«Subimos en dos años tanto como Chávez en seis, pese a todo su poder»

«Lo que más nos dolió fue perder en bastiones tradicionales nuestros» asegura Ramón Aveledo, secretario de la coalición opositora en Venezuela


caracas / enviado especial

A Ramón Guillermo Aveledo, autor de una veintena de libros, expresidente de la liga venezolana de béisbol, secretario ejecutivo de la Mesa de la Unidad Democrática (MUD) desde hace casi cinco años, nadie le puede negar el papel de piedra angular de la arquitectura partidista opositora que respaldó la candidatura de Henrique Capriles a la presidencia de Venezuela. Presume de tener mucha paciencia, heredada de su ascendencia gallega de Curtis, aunque nació en Barquesimeto (Lara).

-¿Qué futuro tiene la MUD?

-Va a seguir adelante, tendrá continuidad porque esto no era una simple alianza coyuntural para unas elecciones. Como Mesa de la Unidad empezamos en el 2009. La candidatura de Henrique Capriles deja claro a nivel nacional e internacional que en Venezuela hay una alternativa que tiene un rostro.

-¿Les sorprendió el resultado?

-Era posible un escenario en el que no ganáramos, pero siempre pensamos que sería por una diferencia menor, de unos cinco puntos. La realidad es que fue el doble y eso nos ha impactado.

-¿Qué les dolió más?

-El haber perdido en algunas regiones que han sido bastiones tradicionales nuestros, como Zulia, Carabobo o Miranda, donde veníamos ganando desde el 2007. Habrá que ver qué ha pasado. Ellos [los chavistas] tuvieron una capacidad de movilización muy alta.

-¿Cómo se distribuye el voto?

-Aunque mejoramos en pueblos pequeños, las zonas rurales siguen siendo muy chavistas. Nosotros seguimos siendo una fuerza principalmente urbana. Como Unidad en el 2010 sacamos 5,4 millones. Si a eso se suman los votos de los disidentes del chavismo, podíamos llegar a los 5,8 millones. Ahora llegamos a los 6,5 millones. Subimos en dos años casi tanto como Chávez en seis con toda la fuerza y recursos que da el ejercicio del poder. Es decir, la oposición ha logrado penetrar en sectores a los que antes no había llegado.
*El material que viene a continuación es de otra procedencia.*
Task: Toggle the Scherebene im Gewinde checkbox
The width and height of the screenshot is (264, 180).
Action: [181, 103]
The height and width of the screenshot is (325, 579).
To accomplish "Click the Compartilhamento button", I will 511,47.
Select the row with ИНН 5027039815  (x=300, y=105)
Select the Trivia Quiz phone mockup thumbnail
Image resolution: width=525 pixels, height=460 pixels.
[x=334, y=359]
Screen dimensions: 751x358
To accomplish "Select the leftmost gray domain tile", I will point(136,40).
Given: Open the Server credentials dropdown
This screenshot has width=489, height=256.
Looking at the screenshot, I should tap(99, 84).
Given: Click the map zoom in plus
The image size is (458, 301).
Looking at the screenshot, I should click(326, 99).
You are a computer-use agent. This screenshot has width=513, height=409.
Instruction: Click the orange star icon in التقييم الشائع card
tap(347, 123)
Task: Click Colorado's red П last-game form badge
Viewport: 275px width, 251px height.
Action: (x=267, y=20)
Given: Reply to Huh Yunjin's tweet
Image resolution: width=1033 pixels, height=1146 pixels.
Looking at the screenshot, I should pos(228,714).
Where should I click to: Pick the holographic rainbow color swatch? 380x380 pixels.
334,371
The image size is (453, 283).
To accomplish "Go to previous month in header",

-¿Qué panorama se abre ahora?

-Hay un cambio muy serio: el 45 % del electorado tiene un rostro, un líder que tiene el prestigio intacto, y que obligó al Chávez de los primeros momentos de la campaña a moderarse, aunque habrá que esperar a ver si ha entendido el mensaje de ser el presidente de todos. Me temo que no, porque sus instintos son los de quien se siente en el monopolio de la verdad y tiene la obligación moral de imponerla.

-¿La oposición seguirá unida?

-Tengo la conciencia de que hace falta y la convicción de que hay un compromiso de todos. Nadie cree que por su cuenta le vaya a ir mejor. En la reunión de la Mesa, todo el mundo ratificó que este es el camino.

-¿En que cambiaría la contienda si Chávez no acaba su mandato?

-Uno no puede apostar a la muerte de alguien porque es una circunstancia demasiado incierta. Se ha alentado el rumor de que pueden intentar una reforma constitucional que le asegure la sucesión al vicepresidente. Eso tropezará con dos problemas: un referendo y que acuerden un sucesor.

-¿Qué cabe esperar del nuevo mandato de Chávez?

-Será bastante más radical. Va a profundizar en la hegemonía política y en la que ellos llaman ética, moral y espiritual, que tiene un sonido ayatólico preocupante. También le van a quitar poder a las gobernaciones y alcaldías. En definitiva, más concentración de poder. Lo que me resulta más preocupante es la exagerada concentración de poderes del presidente y esa idea mágica de que puede ser el juez, legislador, fiscal y policía.

-¿A qué le atribuye los 14 años en el Gobierno?

-A la hábil manipulación de la realidad social y a los inmensos ingresos petroleros.

-¿La violencia y la inseguridad se resuelven con dinero?

-No, pero para llevarlas a niveles asumibles hay que acabar con la impunidad que es del 91 % a nivel general y del 84 % en homicidios. También hay que recuperar el gobierno de las cárceles. Antes de 1998, en ellas había demasiadas navajas, ahora hay fusiles de precisión que teóricamente solo tiene el ejército.

-¿Venezuela puede convertirse en narcoestado?

-Es mi mayor preocupación y será la peor herencia y más nociva que nos deje este Gobierno. La permisividad, la corrupción y el desorden han permitido que nos convirtamos en un puerto franco.